◆ **Problem requirements**
The whole listing should be written out again exactly.

★ ★ ★ ★

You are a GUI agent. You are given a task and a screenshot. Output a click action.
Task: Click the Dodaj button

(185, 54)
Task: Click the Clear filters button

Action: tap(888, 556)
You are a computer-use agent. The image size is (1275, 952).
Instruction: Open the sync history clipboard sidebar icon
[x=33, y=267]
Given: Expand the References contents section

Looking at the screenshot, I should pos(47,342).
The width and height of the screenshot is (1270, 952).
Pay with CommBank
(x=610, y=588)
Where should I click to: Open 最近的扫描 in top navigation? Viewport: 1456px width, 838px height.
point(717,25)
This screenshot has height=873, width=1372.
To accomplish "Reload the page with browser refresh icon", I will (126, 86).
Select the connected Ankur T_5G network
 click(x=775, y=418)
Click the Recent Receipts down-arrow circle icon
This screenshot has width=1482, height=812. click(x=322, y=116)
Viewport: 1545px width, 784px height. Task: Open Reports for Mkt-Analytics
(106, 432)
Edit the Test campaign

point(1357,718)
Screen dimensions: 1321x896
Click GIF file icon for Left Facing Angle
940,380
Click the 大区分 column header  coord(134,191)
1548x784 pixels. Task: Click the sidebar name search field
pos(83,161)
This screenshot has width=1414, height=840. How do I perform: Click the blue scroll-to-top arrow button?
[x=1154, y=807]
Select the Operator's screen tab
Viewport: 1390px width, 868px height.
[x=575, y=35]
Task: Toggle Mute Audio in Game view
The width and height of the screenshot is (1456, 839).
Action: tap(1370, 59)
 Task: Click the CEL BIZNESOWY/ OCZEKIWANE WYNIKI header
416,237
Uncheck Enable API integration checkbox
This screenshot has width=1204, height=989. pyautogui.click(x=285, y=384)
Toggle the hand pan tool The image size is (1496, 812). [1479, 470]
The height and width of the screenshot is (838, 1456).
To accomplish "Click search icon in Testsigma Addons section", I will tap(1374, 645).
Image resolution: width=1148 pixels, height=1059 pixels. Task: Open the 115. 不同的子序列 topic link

★ ★ ★ ★

◆ **Solved problem**
You are a GUI agent. You are given a task and a screenshot. Output a click action.
Task: Click the Dodaj button

(185, 54)
Task: Click the Clear filters button

Action: tap(888, 556)
You are a computer-use agent. The image size is (1275, 952).
Instruction: Open the sync history clipboard sidebar icon
[x=33, y=267]
Given: Expand the References contents section

Looking at the screenshot, I should pos(47,342).
The width and height of the screenshot is (1270, 952).
Pay with CommBank
(x=610, y=588)
Where should I click to: Open 最近的扫描 in top navigation? Viewport: 1456px width, 838px height.
point(717,25)
This screenshot has height=873, width=1372.
To accomplish "Reload the page with browser refresh icon", I will (126, 86).
Select the connected Ankur T_5G network
 click(x=775, y=418)
Click the Recent Receipts down-arrow circle icon
This screenshot has width=1482, height=812. click(x=322, y=116)
Viewport: 1545px width, 784px height. Task: Open Reports for Mkt-Analytics
(106, 432)
Edit the Test campaign

point(1357,718)
Screen dimensions: 1321x896
Click GIF file icon for Left Facing Angle
940,380
Click the 大区分 column header  coord(134,191)
1548x784 pixels. Task: Click the sidebar name search field
pos(83,161)
This screenshot has width=1414, height=840. How do I perform: Click the blue scroll-to-top arrow button?
[x=1154, y=807]
Select the Operator's screen tab
Viewport: 1390px width, 868px height.
[x=575, y=35]
Task: Toggle Mute Audio in Game view
The width and height of the screenshot is (1456, 839).
Action: tap(1370, 59)
 Task: Click the CEL BIZNESOWY/ OCZEKIWANE WYNIKI header
416,237
Uncheck Enable API integration checkbox
This screenshot has width=1204, height=989. pyautogui.click(x=285, y=384)
Toggle the hand pan tool The image size is (1496, 812). [1479, 470]
The height and width of the screenshot is (838, 1456).
To accomplish "Click search icon in Testsigma Addons section", I will tap(1374, 645).
Image resolution: width=1148 pixels, height=1059 pixels. Task: Open the 115. 不同的子序列 topic link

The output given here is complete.